Twenty-three students removed as non-residents
Twenty-three non-resident students were removed from local schools during the 2017-18 school year out of 118 cases investigated by Milford Public Schools.
The district hired a residency and truancy coordinator on a part-time basis for the school year that just concluded. The position was funded at $25,000 for a 20-hour work week for 11 months of the year.
Jeffrey Nielsen, coordinator of school safety and security, presented a residency report at the Board of Education’s July 9 meeting, noting that there were 118 residency investigations in the 2017-18 school year.
Of these, 67 were confirmed to be Milford residents, 23 were confirmed as non-residents and removed from Milford schools, and 28 cases were unresolved due to time constraints.
The district realized a direct cost savings of $76,226 in special support services for six students, and $11,584 in transportation costs, school officials said.
The report also noted there were potential additional savings in the 2018-19 school year. This could include the need to purchase fewer instructional materials and reduced transportation costs. If the non-residents had pushed class enrollment higher, there could be an additional savings of $60,000 to $80,000 in salary and benefits if an additional teacher would have had to be hired.
Nielsen said the position has a dual role that involves both residency and truancy concerns. He said the coordinator has reached out to other school districts to learn about best practices and what might be successful in those districts.
Nielsen said she worked with these districts to establish a Residency/Truancy Peer Network with Stratford, Fairfield, Shelton and Ansonia to share information and resources. The district is hoping to expand this network to other local school districts and to meet three times a year.
“In both roles they work together on some things, guided by state law with truancy and residency to see what works best for everybody,” said Nielsen. “The ultimate goal to make sure kids are getting the proper education and going to school.”
He said the position would be increased in hours from 20 to 30 for 2018-19 school year with a salary boost to $37,500. At that time, investigation will resume on the 28 unresolved cases with any new ones added.
Nielsen said the non-residents usually come from one of the surrounding towns.
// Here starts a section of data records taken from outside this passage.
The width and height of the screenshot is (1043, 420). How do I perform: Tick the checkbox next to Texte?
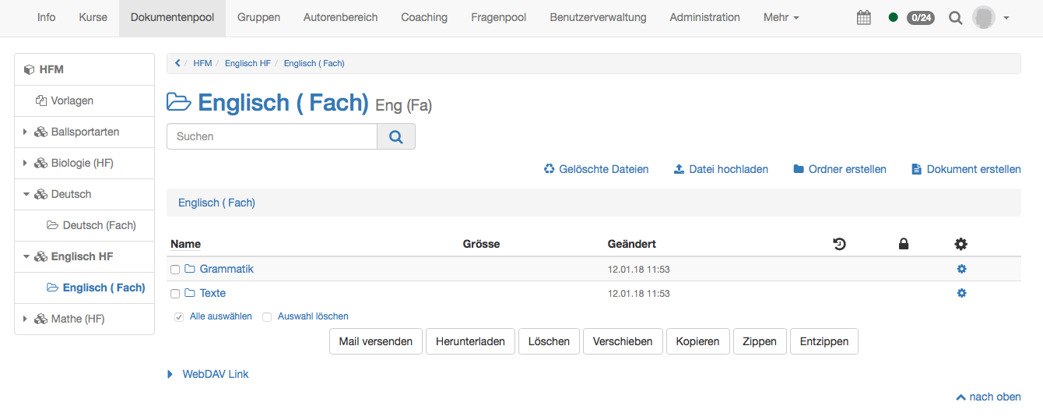(x=175, y=294)
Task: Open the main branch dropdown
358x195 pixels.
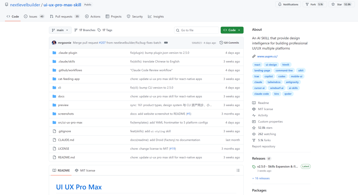Action: [x=60, y=30]
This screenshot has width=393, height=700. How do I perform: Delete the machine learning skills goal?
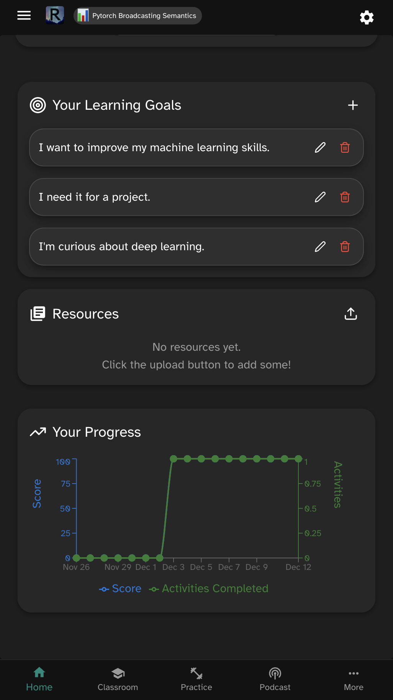tap(345, 147)
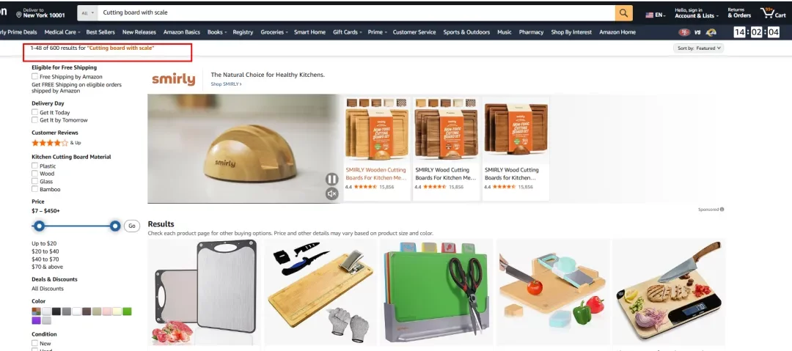Click the deliver to New York location pin

pyautogui.click(x=19, y=15)
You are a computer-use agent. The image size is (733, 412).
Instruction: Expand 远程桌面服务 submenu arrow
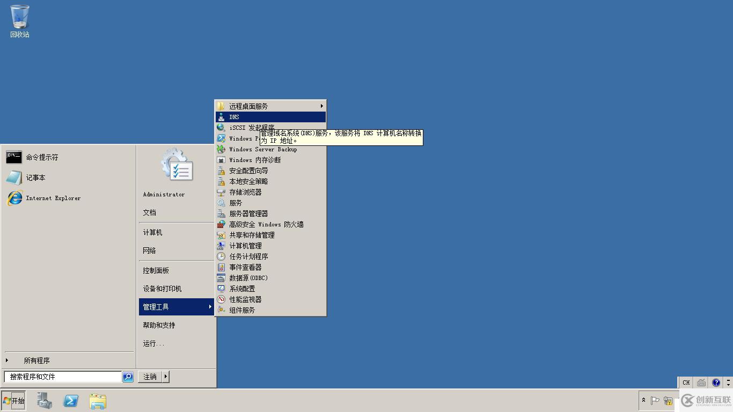[x=322, y=106]
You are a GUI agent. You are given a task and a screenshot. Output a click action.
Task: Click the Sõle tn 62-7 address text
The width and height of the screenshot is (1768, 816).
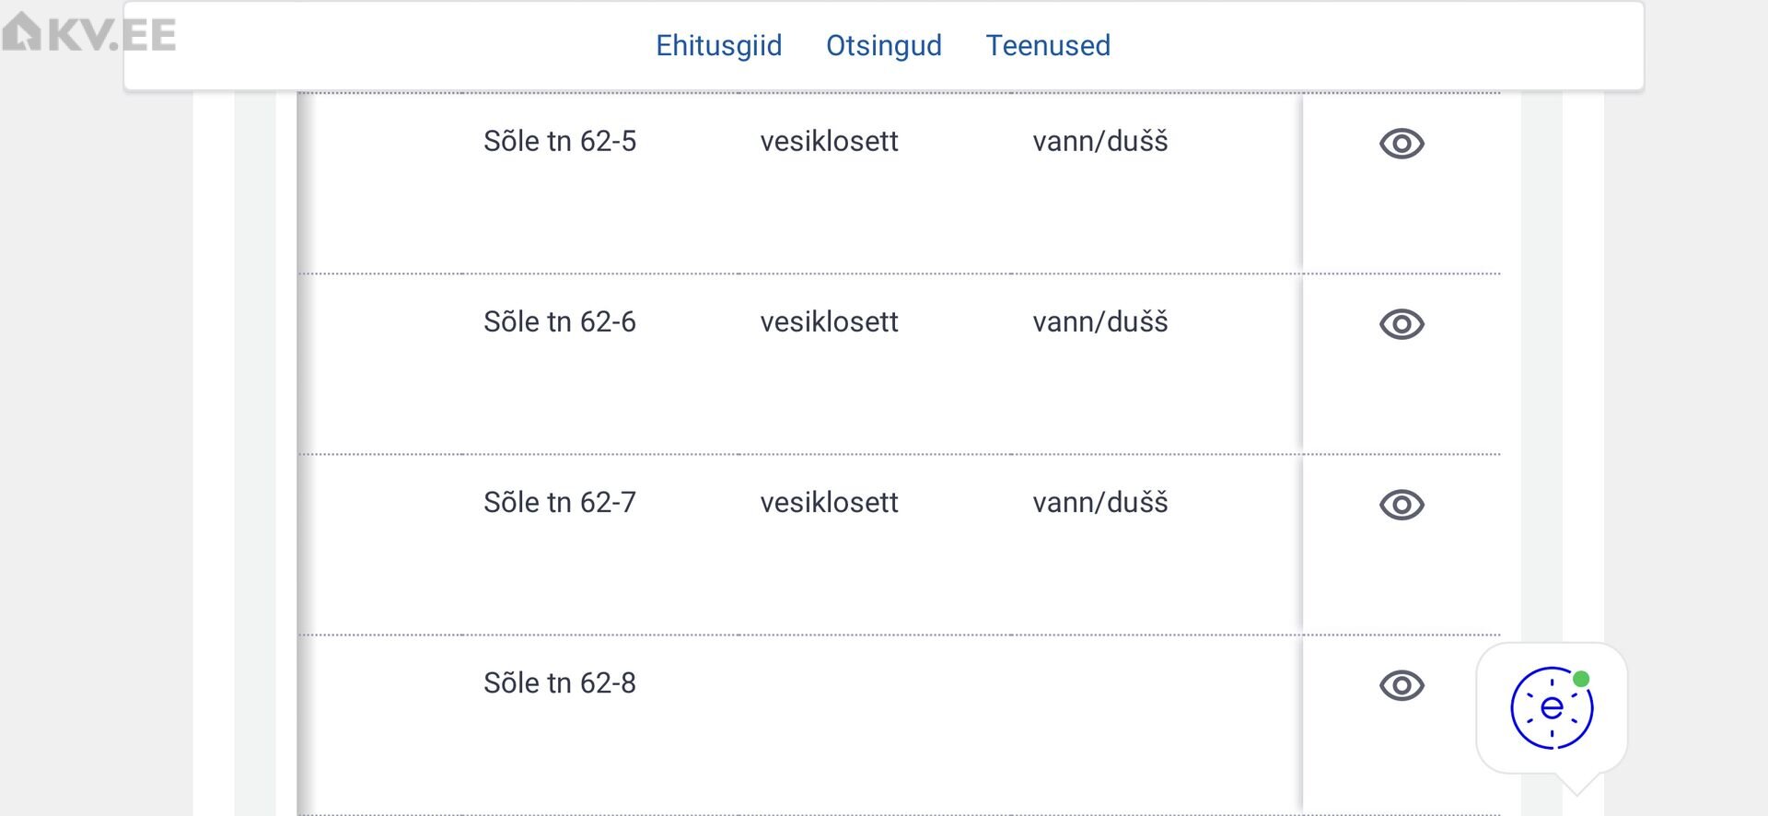point(559,502)
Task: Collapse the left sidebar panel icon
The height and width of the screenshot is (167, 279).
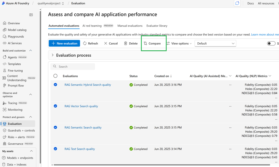Action: tap(31, 15)
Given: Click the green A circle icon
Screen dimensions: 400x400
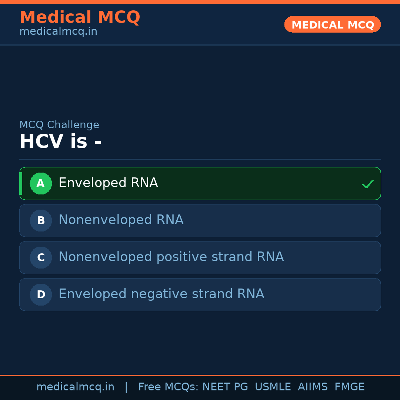Looking at the screenshot, I should [x=41, y=183].
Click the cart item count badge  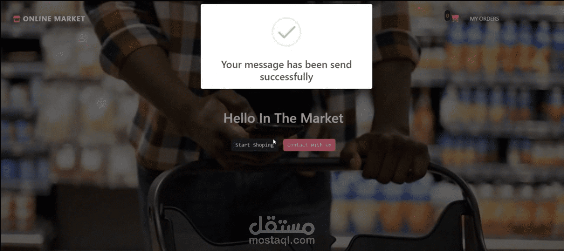point(447,16)
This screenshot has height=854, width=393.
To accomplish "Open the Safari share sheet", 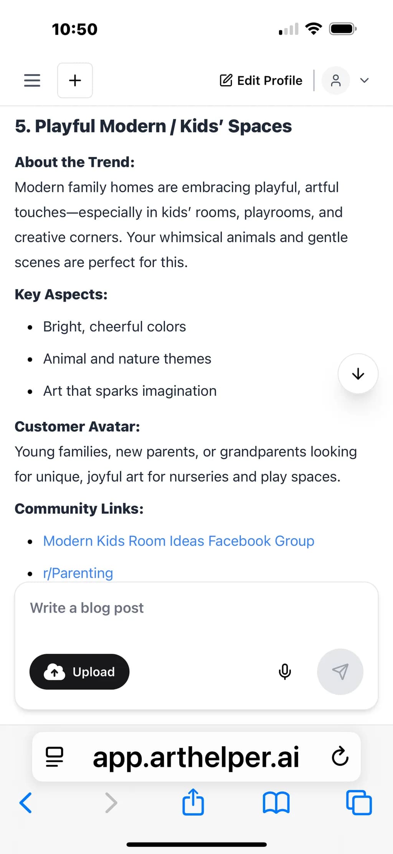I will [193, 802].
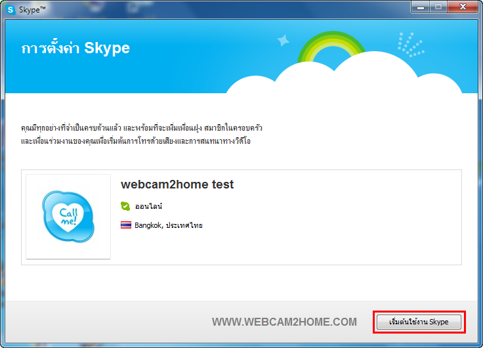
Task: Click the การตั้งค่า Skype heading
Action: 75,49
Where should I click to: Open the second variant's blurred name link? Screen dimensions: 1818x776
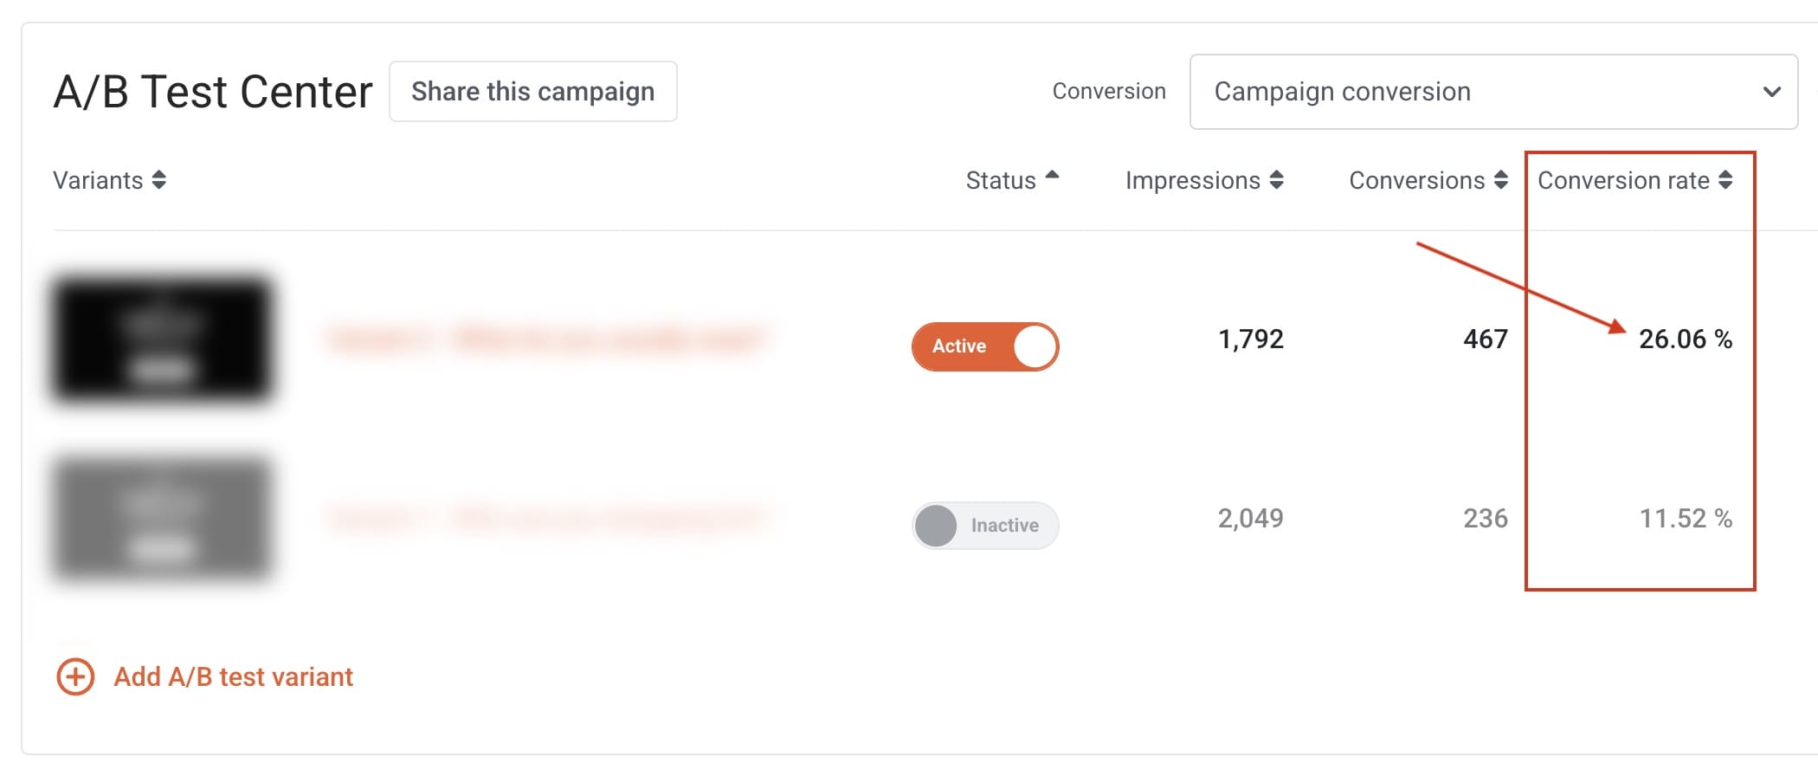coord(545,519)
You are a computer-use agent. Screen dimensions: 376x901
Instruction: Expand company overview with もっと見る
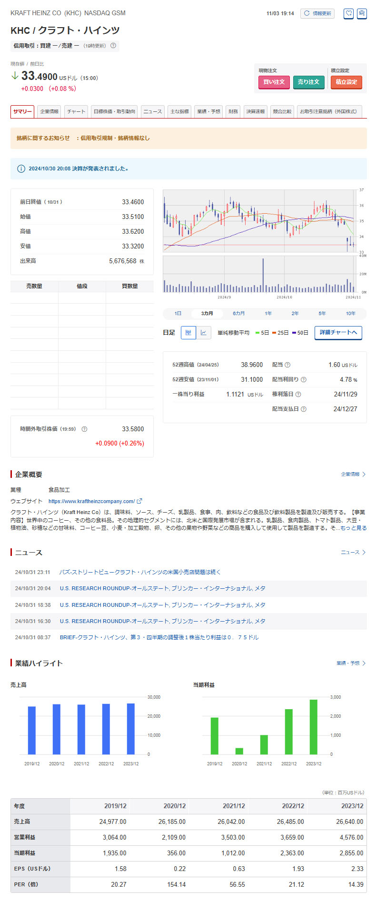[x=353, y=528]
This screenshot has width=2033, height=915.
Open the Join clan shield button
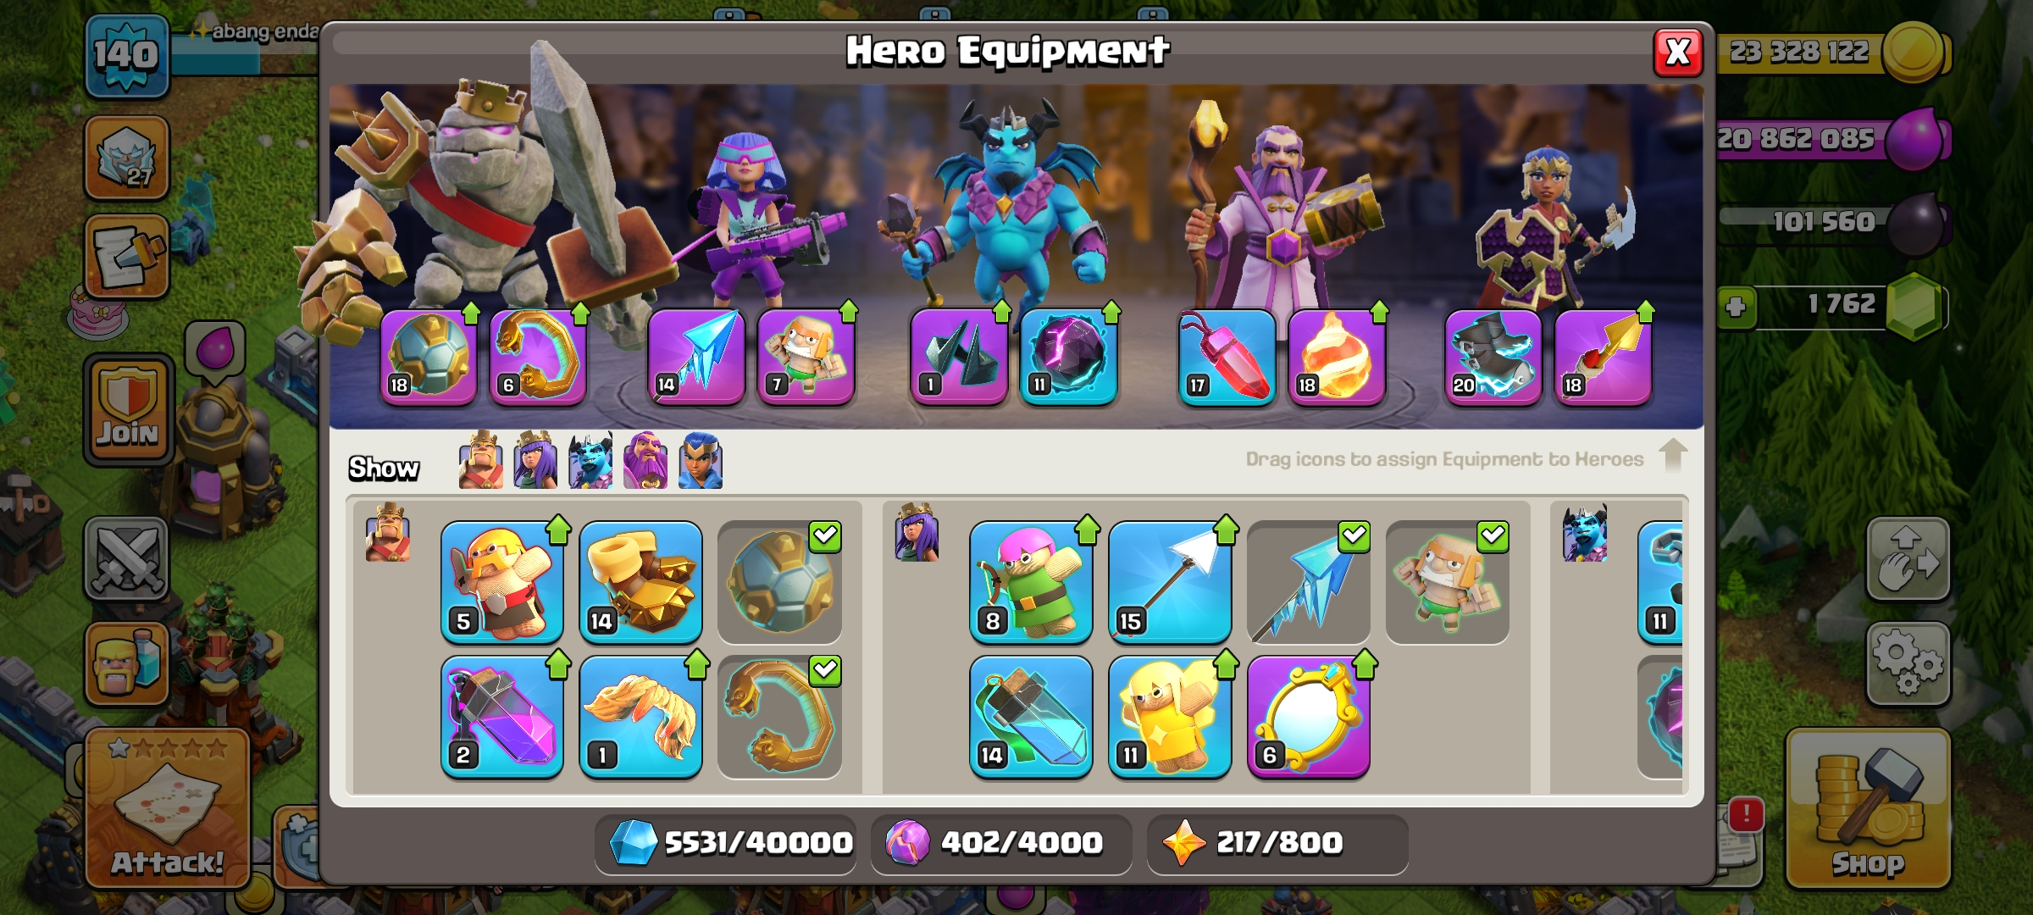129,409
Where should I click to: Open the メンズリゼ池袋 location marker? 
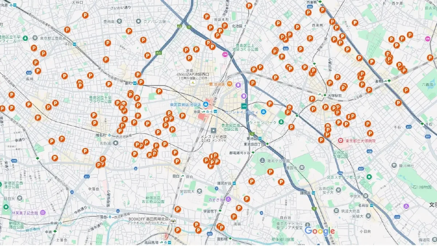213,130

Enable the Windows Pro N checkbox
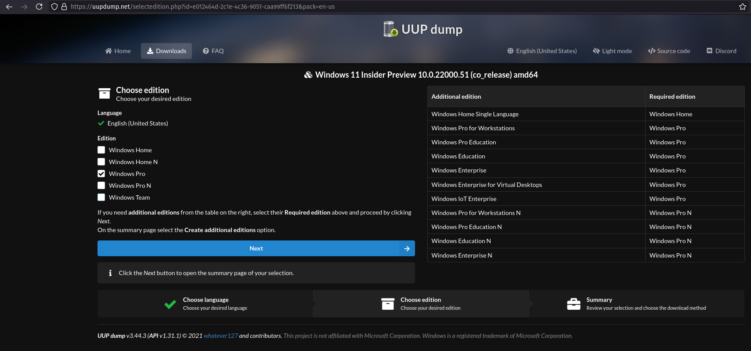point(101,186)
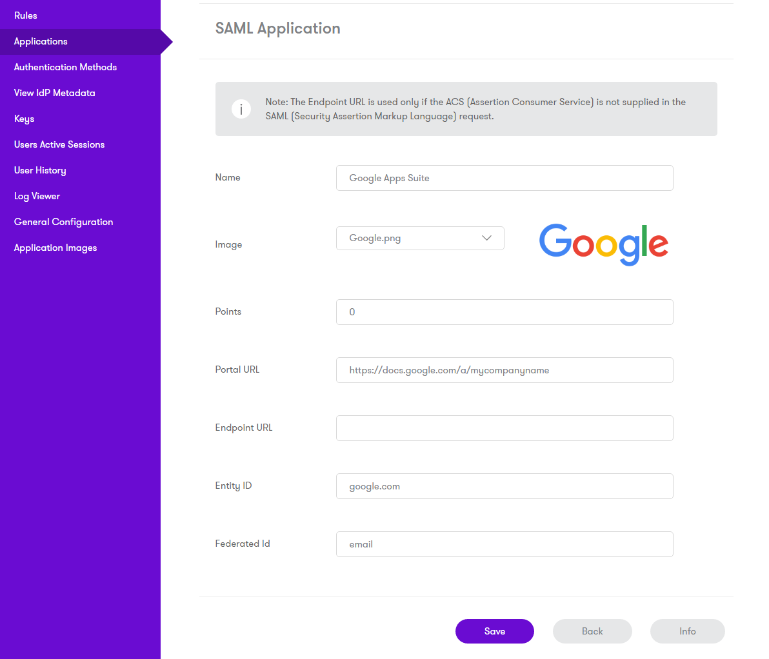This screenshot has height=659, width=769.
Task: Show Users Active Sessions
Action: coord(59,144)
There may be cases where a Milford resident moves to another town and the parents may wish to maintain contact with existing friends. People may also want to attend Milford school for childcare reasons.
“We receive tips from citizens and from our school employees and based on the information we received, there are indicators we look at to see if we have a residency issue,” said Nielsen.
He said that with these cases, the district is trying to get early intervention to come up with a solution. In some situations, a truancy case turns out to be a residency situation. A student attends school irregularly and the investigation determines this is happening because they have transportation issues.
“We are not looking to turn students away, but we need to preserve taxpayer dollars, “ said Nielsen. “We provide assistance to these students and families to properly register them in the correct district. We provide the family with a time frame to correct matters if they need to.”